Encounter documentation covers the date, the conducting provider, and the clinical rationale for the equipment ordered.

Proof of delivery is a billing requirement. POD documentation includes the patient's name, delivery date, a description of the item, and the patient or authorized representative's signature. Missing or incomplete POD is one of the most common reasons DME claims get denied or flagged during audits.
Medical necessity documentation is where many claims fall short. The clinical record establishes why the patient requires the specific equipment. This includes the diagnosis, relevant test results, functional limitations, and evidence that less costly alternatives were considered first.
Medicare auditors specifically review whether the clinical record supports the item billed. Gaps here lead to denials and, in audit situations, recoupment demands.
Getting enrolled is one thing, but staying compliant is an ongoing commitment. CMS now enforces strict annual reaccreditation, requiring DMEPOS suppliers to maintain constant compliance with all updated standards throughout 2026.
Medicare's DMEPOS supplier standards include 30 detailed requirements covering how you operate your business day to day.
Several notable changes have taken effect or are on the horizon this year. Here's what's new:
As noted above, CMS has expanded the list of items requiring a face-to-face encounter and a Written Order Prior to Delivery as of April 13, 2026. Items that previously didn't require a WOPD may now fall under these stricter requirements.
Effective February 27, 2026, CMS imposed a six-month nationwide moratorium on new Medicare enrollments for "medical supply companies." This moratorium is a direct response to concerns about fraud in certain supplier categories. Suppliers currently in the enrollment process will want to confirm with CMS whether their business type is affected.

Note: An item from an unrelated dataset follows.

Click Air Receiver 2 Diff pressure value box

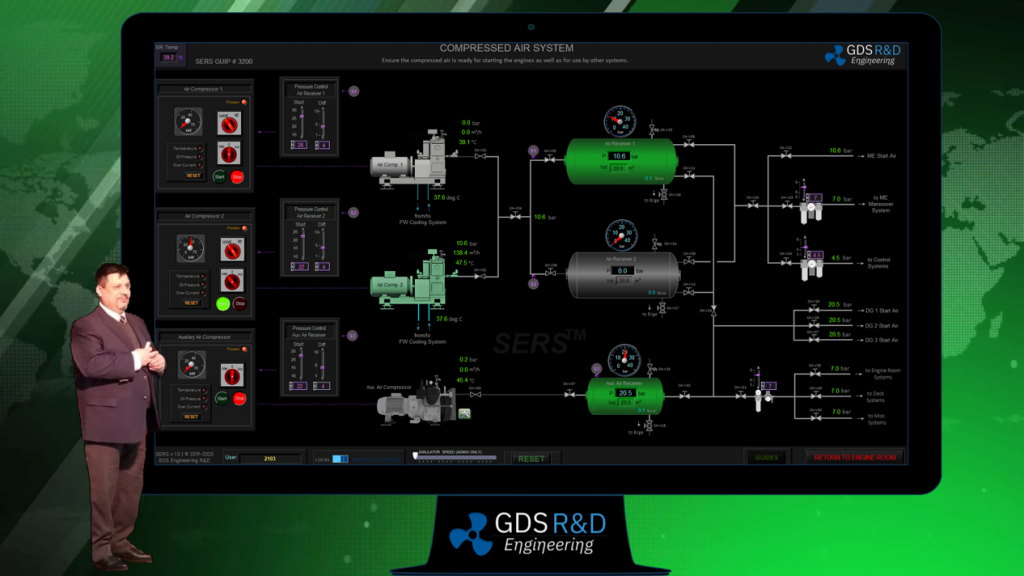coord(322,266)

The next round of the competitive bidding program, now referred to as the "RID CBP", doesn't officially start until January 1, 2028. But 2026 is the critical bidding year, and preparation is underway for suppliers looking to participate in the next round. If you operate in a competitive bidding area, staying on top of bid submission requirements this year will determine your ability to serve Medicare patients in those markets going forward.

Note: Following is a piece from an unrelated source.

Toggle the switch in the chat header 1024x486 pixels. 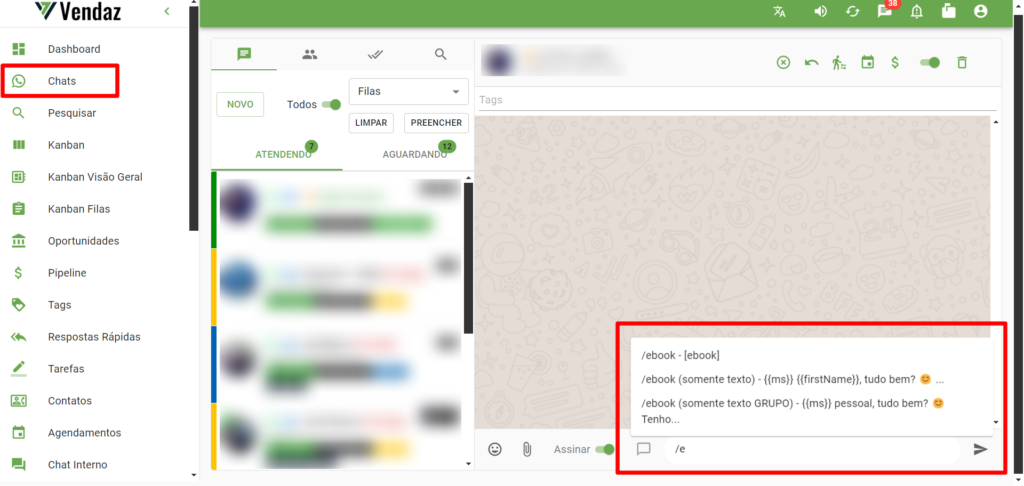[929, 62]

For 2026, most DMEPOS items saw a 2.0% net increase in the Medicare fee schedule. This reflects a 2.7% CPI-U increase offset by a 0.7% productivity adjustment. While the increase is modest, understanding how fee schedule rates apply to your specific product mix matters for revenue planning and evaluating the profitability of your payer mix.
The volume and complexity of DME billing requirements, and the pace at which they change, creates real operational risk for suppliers who rely on manual processes. Missing a WOPD requirement, failing to document a face-to-face encounter, or submitting a claim with incomplete medical necessity documentation can trigger audits, recoupment, and even enrollment consequences.
By managing these requirements effectively, suppliers will have strong intake workflows, clear documentation protocols, and systems that flag issues before claims go out the door.